Objectives

The primary objective of this project is to engineer an underwater Remotely Operated Vehicle (ROV) from scratch for the 2025 MATE ROV Competition and its parameters. The initial phase focused on mastering the fundamentals of underwater robotics, moving from a CAD concept to a functional submersible. The project's ultimate goal is to strategically move through water, adding advanced sensors and manipulation-capable actuators to gather water data from different depths and move objects under water.

Outcomes & Contributions

I was the Mechanical Lead Engineer for BURST, bulding the frame and layout of the turbines, as well as dealing with waterproofing and saftey of the entire ROV. This year, I have taken on the role of Lead Engineer for the entire ROV team and President of the club, overseeing all technical and organizational aspects of the project.

• Mechanical (Structures and Safety): As the Lead of the Structures and Safety Sub-team, I was personally responsible for designing the ROV's primary frame and overall component layout in CAD. This involved optimizing for weight distribution, hydrodynamic efficiency, and service accessibility.
• Fabrication & Assembly: I oversaw the complete construction and physical assembly of the ROV, translating the digital 3D models into a physical prototype using 3D printing and water-jet cutting.
• Electrical Integration: I was an active contributor to the electronic assembly, assisting with the wiring layout of the propulsion system and housinng them within the waterproof enclosure.
• Project Management: In my new capacity as President, I am now responsible for defining the technical roadmap, setting engineering goals, and managing the team's efforts to develop the next-generation for the 2026 MATE competition.

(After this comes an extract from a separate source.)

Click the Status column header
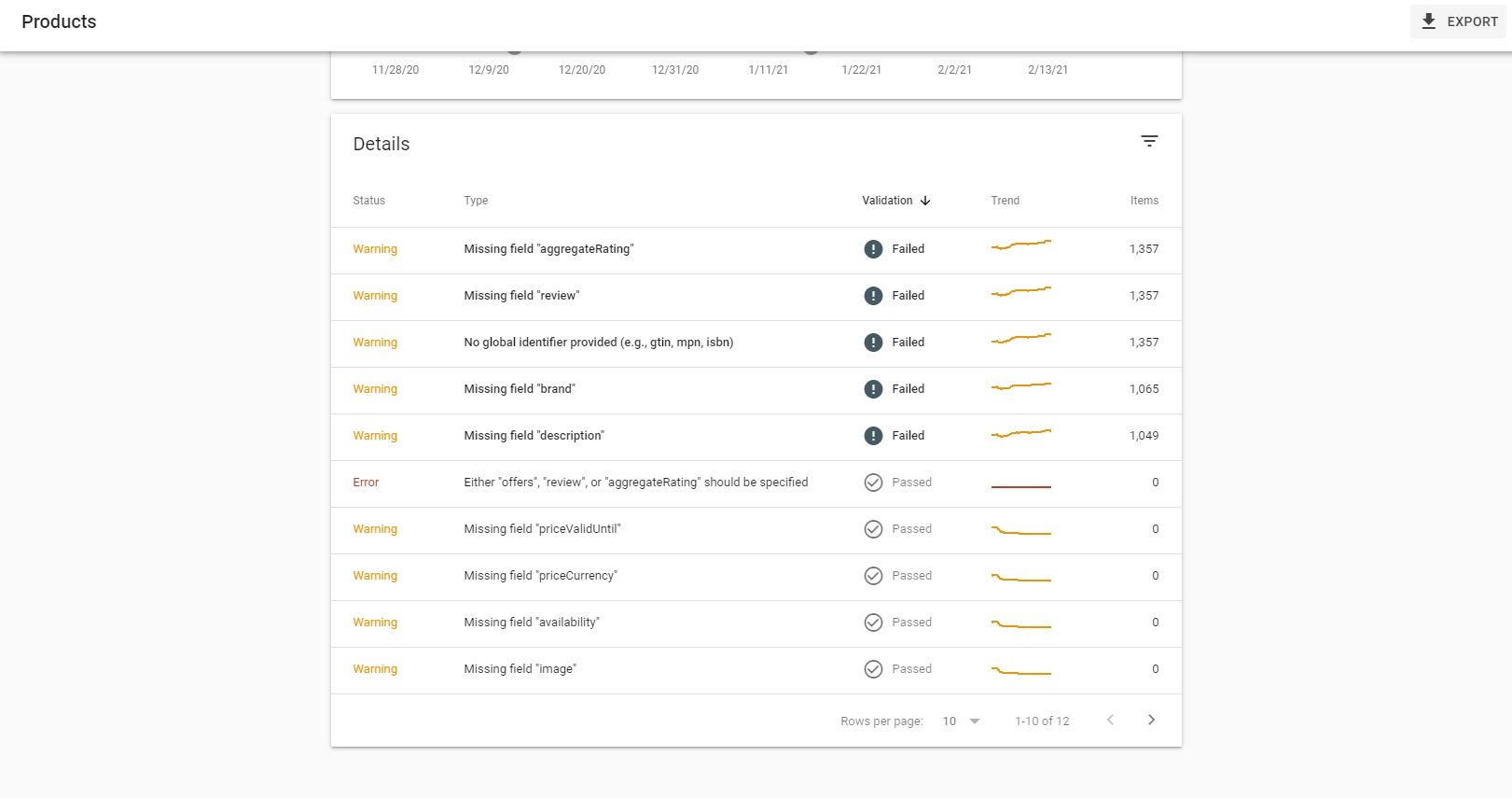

Technical Details & Skills

This project provides a deep, hands-on application of integrated systems as well as mechanical saftey and orientation considerations.

Mechanical & Mechatronic:

• 3D Design (CAD): I proficiently used CAD software to model, analyze, and iterate on all structural components.
• Robotic Assembly: Printing and water-jet cutting of structural componentsto maximize integrity and functionality.

Electronics & Systems:

• Waterproofing: Gained practical experience in the assembly of the electrical system, ensuring alignment of thrusters, power inputs, and internal components.

Future Development & Goals:

• Sensor Integration: The next development phase involves adding water quality sensors, which will require interfacing new hardware and writing software to read, log, and transmit environmental data.
• Robotic Actuation: A key goal is the design and implementation of a robotic actuator (e.g., a gripper) to perform complex tasks like picking up and moving items, which demands a fusion of mechanical design, electronic control, and software programming.